### What you have to do
Transcribe exactly, and only, the lines running from the one with "You are a computer-use" to the end of the entries below, both included, without any pictures.

Pixel coordinate grounding data
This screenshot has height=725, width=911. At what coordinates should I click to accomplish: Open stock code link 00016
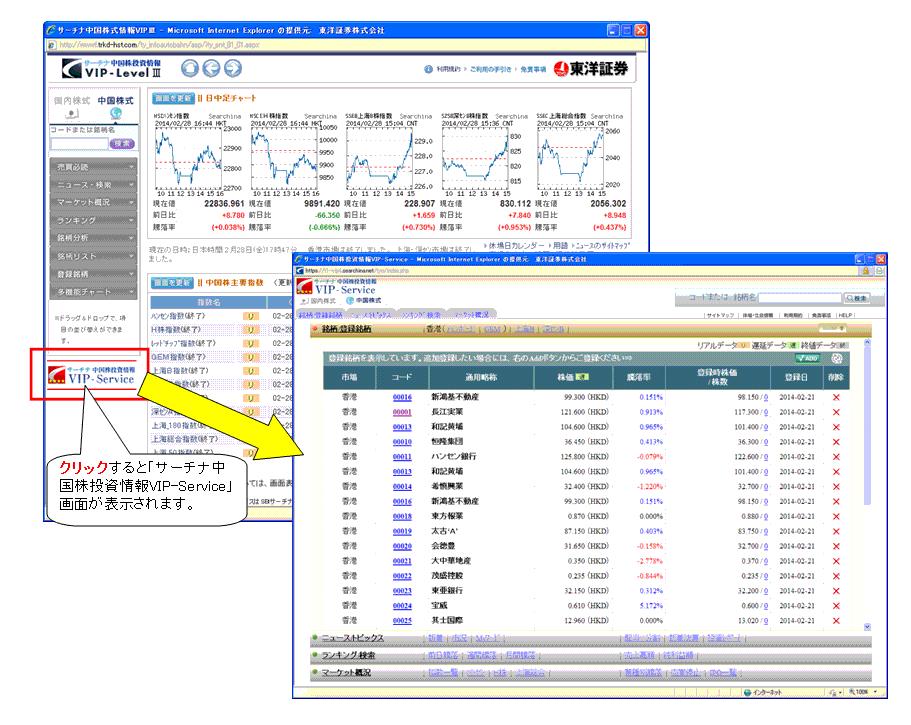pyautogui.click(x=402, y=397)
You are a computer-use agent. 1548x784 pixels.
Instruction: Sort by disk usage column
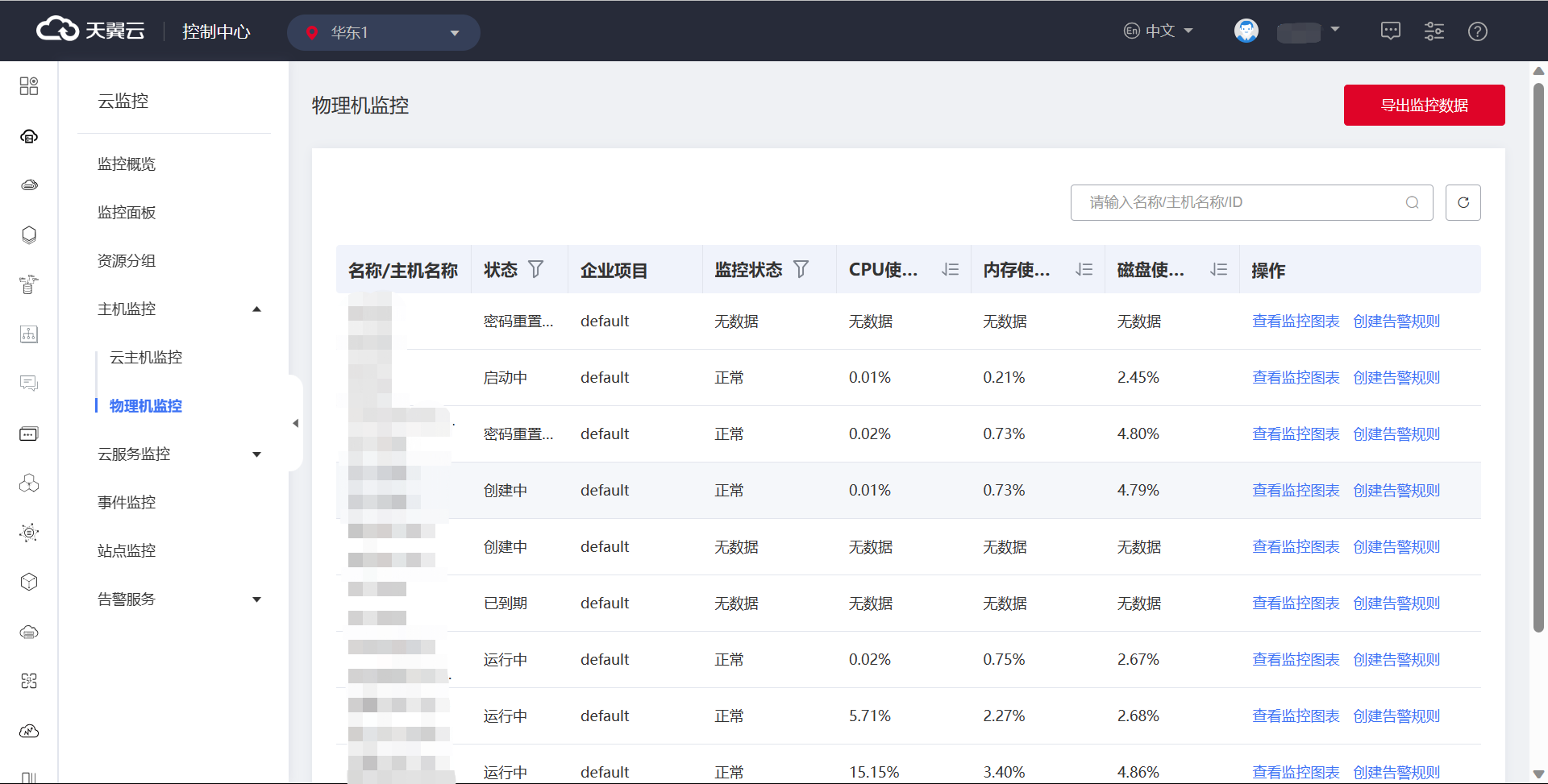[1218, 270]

### Answer to this exercise
You are a computer-use agent. 1548x784 pixels.
Instruction: Sort by disk usage column
[1218, 270]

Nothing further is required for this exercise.